The 1.85:1 1080p AVC picture is pleasing, with a natural color palette and hues that exhibit warmth and, at times, vibrancy. Fleshtones appear accurate throughout. Contrast is generally good, with good shadow delineation and blacks. Resolution is revealing of fine facial features and object textures, resulting in a generally sharp picture. Overall this is a nicely photographed picture that conveys a natural realism. (Gary Reber)

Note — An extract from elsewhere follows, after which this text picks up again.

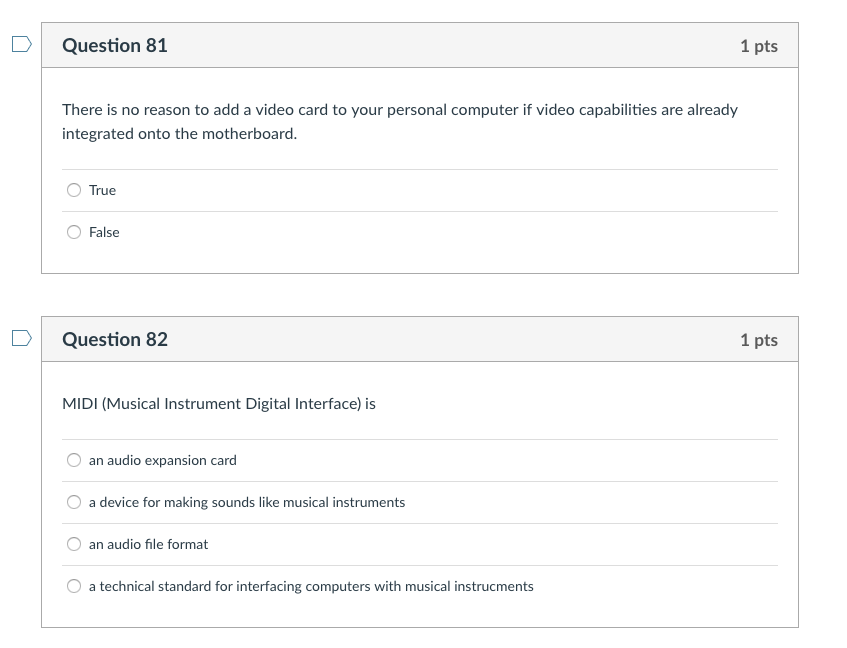Choose radio for 'an audio file format'
The image size is (847, 648).
pyautogui.click(x=74, y=544)
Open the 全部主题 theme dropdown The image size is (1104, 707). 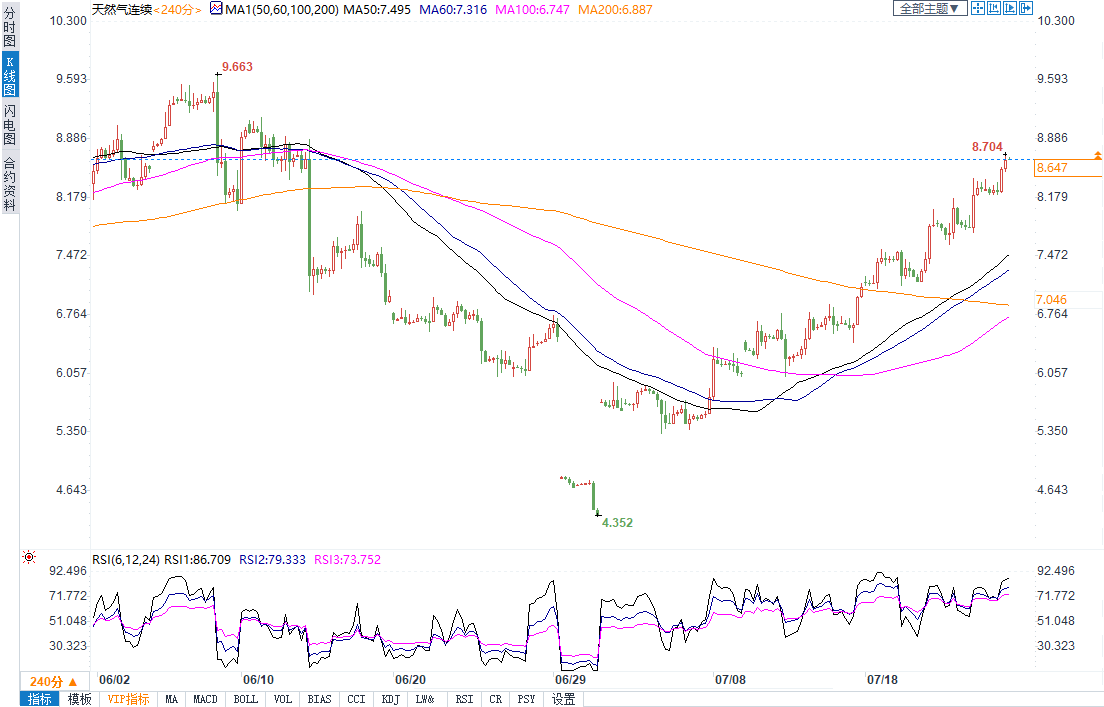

The DTS-HD Master Audio™ 5.1-channel soundtrack is monaural focused, with production sound dialogue and ADR. Spatial integration is generally good, with the stereo channels serving to provide atmospheric integration for the scenes. The music score is nicely recorded and very forward-sounding when present. But surround envelopment is limited to the music and atmospheric sound effects, and when present, is generally subdued. This is a conventional soundtrack that just services the storytelling and situations but is not particularly engaging. (Gary Reber)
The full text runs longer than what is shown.